Nexapp - Maintenance and Troubleshooting
Maintenance and Troubleshooting
This section describes alerting, safe maintenance procedures, and troubleshooting tools for High Availability (HA) clusters in NexappOS.
Alerting
Subscription required This feature is available only if the firewall has a valid subscription.
The HA cluster provides automated monitoring and notifications to help administrators respond quickly to failover events or synchronization issues.
Available alerts:
ha:sync:failed Triggered when configuration synchronization between primary and secondary nodes fails. This usually means the secondary node is unreachable due to network issues, hardware failure, or a service interruption.
ha:primary:failed Triggered during failover events when the primary node becomes unavailable and the secondary takes over.
Maintenance
HA is designed to be automatic and low-maintenance, but you may occasionally need to stop one node for upgrades or hardware work.
Secondary node maintenance
You can safely power off the secondary node without affecting traffic.
- Stop Keepalived on the secondary:
/etc/init.d/keepalived stop
Perform maintenance.
Start Keepalived again:
/etc/init.d/keepalived start
Primary node maintenance
Stopping the primary node will trigger failover. The secondary becomes Master and takes over VIPs and all services.
- Stop Keepalived on the primary:
/etc/init.d/keepalived stop
Perform maintenance.
Start Keepalived again:
/etc/init.d/keepalived start
Remote access
- The primary node is reachable from LAN and WAN.

---------------

Exercise details> Copy word for word the stretch of the HA maintenance page from "Nexapp - Maintenance" through "clusters in NexappOS.".

Information supplied>
---------------

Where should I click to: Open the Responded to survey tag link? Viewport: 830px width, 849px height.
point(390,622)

---------------

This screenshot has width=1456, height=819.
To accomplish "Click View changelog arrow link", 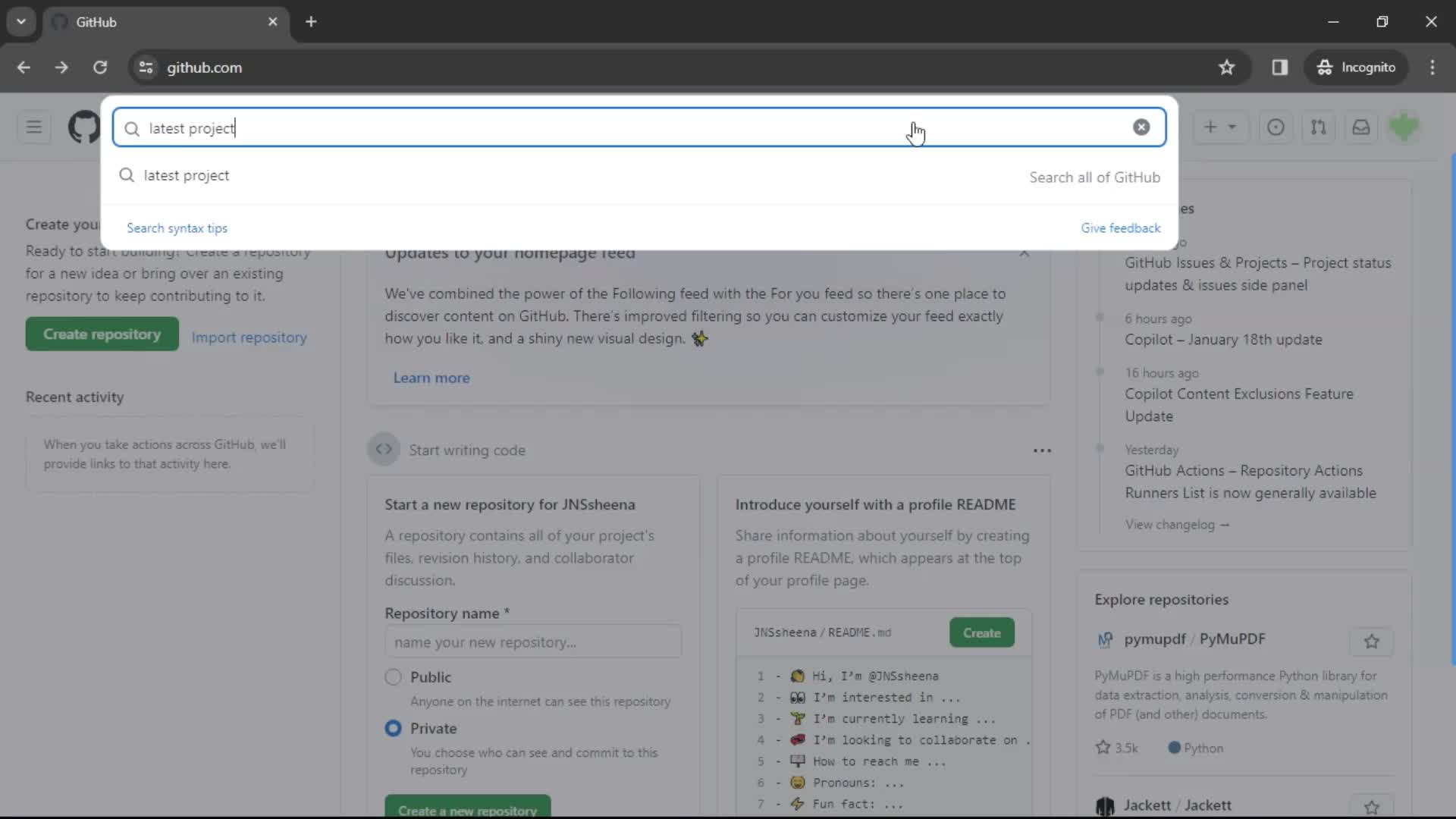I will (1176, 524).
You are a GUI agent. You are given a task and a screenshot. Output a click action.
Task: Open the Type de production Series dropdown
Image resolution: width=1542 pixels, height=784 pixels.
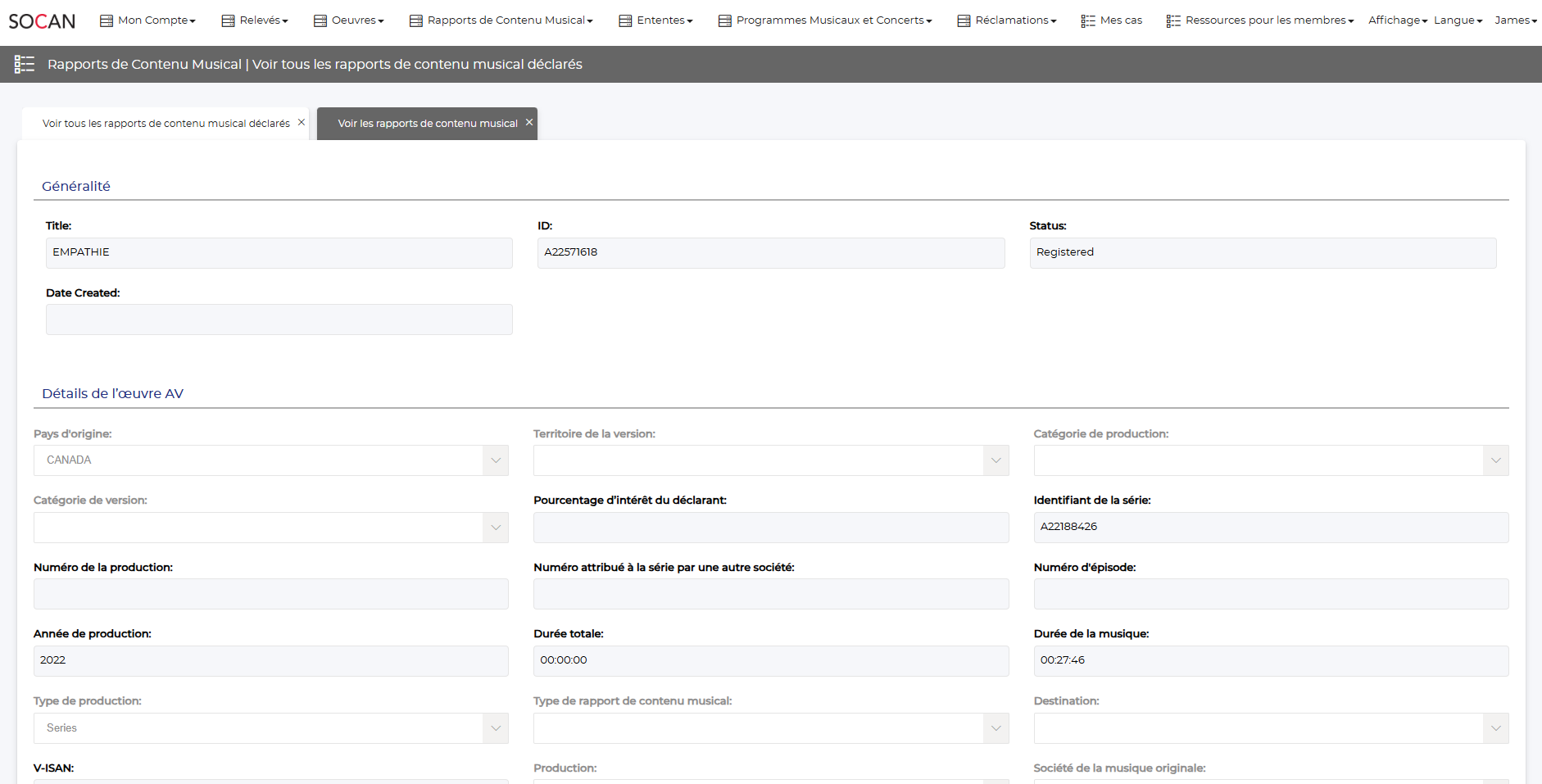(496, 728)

---------------

Expected output>
Nexapp - Maintenance and Troubleshooting
Maintenance and Troubleshooting
This section describes alerting, safe maintenance procedures, and troubleshooting tools for High Availability (HA) clusters in NexappOS.